关于”completion else”的简短注释

之前, 我收到过一些评论关于我是不是故意使用 for-else 的组合或者还是我的误用. 这是一个合法的问题, 因为这种’completion-else’很少被使用(我是这样叫它的, 我不知道对这样上下文中的else的更’官方的’叫法; 如果有的话请告诉我).

在我的这一篇博客中有更加详细的解释, 简而言之: 与一个条件 else 对比(同样是和 if 语句组合), ‘completion else’ 只在前面的代码块(这里是 for 循环)已经结束时被执行.

Parzen-window 方法概述

那么这个 Parzen-window 函数是做什么的呢? 简单的说: 它计算一个特定区域(被叫做 window)里的点, 并且用总点数除以内部的点来估计某个特定区域里有一个点的可能性.

下面是一个简单的例子, 通过一个原点在中心的超立方体来展示 Parzen-window, 我们想要估计一个点在基于这个超立方体的某一块的中心的可能性.

from mpl_toolkits.mplot3d import Axes3D
import matplotlib.pyplot as plt
import numpy as np
from itertools import product, combinations
fig = plt.figure(figsize=(7,7))
ax = fig.gca(projection='3d')
ax.set_aspect("equal")

# Plot Points

# samples within the cube
X_inside = np.array([[0,0,0],[0.2,0.2,0.2],[0.1, -0.1, -0.3]])

X_outside = np.array([[-1.2,0.3,-0.3],[0.8,-0.82,-0.9],[1, 0.6, -0.7],
                  [0.8,0.7,0.2],[0.7,-0.8,-0.45],[-0.3, 0.6, 0.9],
                  [0.7,-0.6,-0.8]])

for row in X_inside:
    ax.scatter(row[0], row[1], row[2], color="r", s=50, marker='^')

for row in X_outside:
    ax.scatter(row[0], row[1], row[2], color="k", s=50)

# Plot Cube
h = [-0.5, 0.5]
for s, e in combinations(np.array(list(product(h,h,h))), 2):
    if np.sum(np.abs(s-e)) == h[1]-h[0]:
        ax.plot3D(*zip(s,e), color="g")

ax.set_xlim(-1.5, 1.5)
ax.set_ylim(-1.5, 1.5)
ax.set_zlim(-1.5, 1.5)

plt.show()

plot

point_x = np.array([[0],[0],[0]])
X_all = np.vstack((X_inside,X_outside))

print('p(x) =', parzen_estimation(X_all, point_x, h=1))

# p(x) = 0.3

样例数据和 `timeit` 基准

在下面的章节中, 我们将从二元正态分布创建一个随机数据集, 以及一个中心在原点的均值向量和一个单位矩阵作为协方差矩阵.

import numpy as np

np.random.seed(123)

# Generate random 2D-patterns
mu_vec = np.array([0,0])
cov_mat = np.array([[1,0],[0,1]])
x_2Dgauss = np.random.multivariate_normal(mu_vec, cov_mat, 10000)
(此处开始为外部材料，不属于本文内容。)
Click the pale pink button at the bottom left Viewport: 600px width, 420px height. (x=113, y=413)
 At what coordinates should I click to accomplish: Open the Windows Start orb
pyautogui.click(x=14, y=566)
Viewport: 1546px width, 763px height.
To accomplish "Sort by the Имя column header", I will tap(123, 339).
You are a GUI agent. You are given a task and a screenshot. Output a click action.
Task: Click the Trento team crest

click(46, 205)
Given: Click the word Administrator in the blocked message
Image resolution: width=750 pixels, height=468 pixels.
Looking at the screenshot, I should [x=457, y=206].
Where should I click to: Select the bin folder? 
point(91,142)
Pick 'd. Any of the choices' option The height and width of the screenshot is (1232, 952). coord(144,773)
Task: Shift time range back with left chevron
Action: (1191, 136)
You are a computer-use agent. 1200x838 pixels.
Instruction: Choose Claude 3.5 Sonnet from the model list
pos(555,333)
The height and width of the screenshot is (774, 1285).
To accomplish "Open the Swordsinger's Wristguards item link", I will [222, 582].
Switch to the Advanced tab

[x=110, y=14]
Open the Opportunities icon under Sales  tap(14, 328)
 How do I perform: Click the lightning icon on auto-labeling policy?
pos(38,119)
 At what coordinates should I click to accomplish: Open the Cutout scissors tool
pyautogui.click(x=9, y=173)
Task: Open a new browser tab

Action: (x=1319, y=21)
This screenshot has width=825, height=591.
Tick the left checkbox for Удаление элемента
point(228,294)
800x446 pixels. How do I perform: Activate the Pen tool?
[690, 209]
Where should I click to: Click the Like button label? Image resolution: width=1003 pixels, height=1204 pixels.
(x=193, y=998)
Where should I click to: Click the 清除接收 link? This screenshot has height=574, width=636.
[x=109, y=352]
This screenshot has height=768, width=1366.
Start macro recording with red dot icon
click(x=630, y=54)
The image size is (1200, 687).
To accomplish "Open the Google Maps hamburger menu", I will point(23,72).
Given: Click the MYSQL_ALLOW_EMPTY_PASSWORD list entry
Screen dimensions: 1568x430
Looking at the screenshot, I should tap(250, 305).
下面我们可以看到, 某一点在分布中心的预期的可能性是~0.15915. 这里我们的目标是使用 Parzen-window 来预测基于上面的样例数据集的密度.

为了通过 Parzen-window 技术做一个’好’预测, 它的 - 在其他事情中 - 关键是选择一个合适的 window 宽度. 这里我们将会使用多进程来预测在二元正太分布中心的密度, 分布使用不同的 window 宽度.

from scipy.stats import multivariate_normal
var = multivariate_normal(mean=[0,0], cov=[[1,0],[0,1]])
print('actual probability density:', var.pdf([0,0]))

# actual probability density: 0.159154943092

基准测试功能

下面, 我们会给串行和多处理方法设置一些基准函数, 这样我们可以传递给 timeit 基准函数.

我们会使用 Pool.apply_async 函数来同时利用进程的优势. 这里, 我们不关心因为 window 宽度导致的结果顺序, 我们只需要把每一个结果同它相应的输入 window 宽度联系起来.

因此我们稍微调整一下我们的 Parzen-density-estimation 函数, 返回一个有一对值的元组: window 宽度和估计的密度, 这样我们之后可以对结果排序.

def parzen_estimation(x_samples, point_x, h):
    k_n = 0
    for row in x_samples:
        x_i = (point_x - row[:,np.newaxis]) / (h)
        for row in x_i:
            if np.abs(row) > (1/2):
                break
        else: # "completion-else"*
            k_n += 1
    return (h, (k_n / len(x_samples)) / (h**point_x.shape[1]))

def serial(samples, x, widths):
    return [parzen_estimation(samples, x, w) for w in widths]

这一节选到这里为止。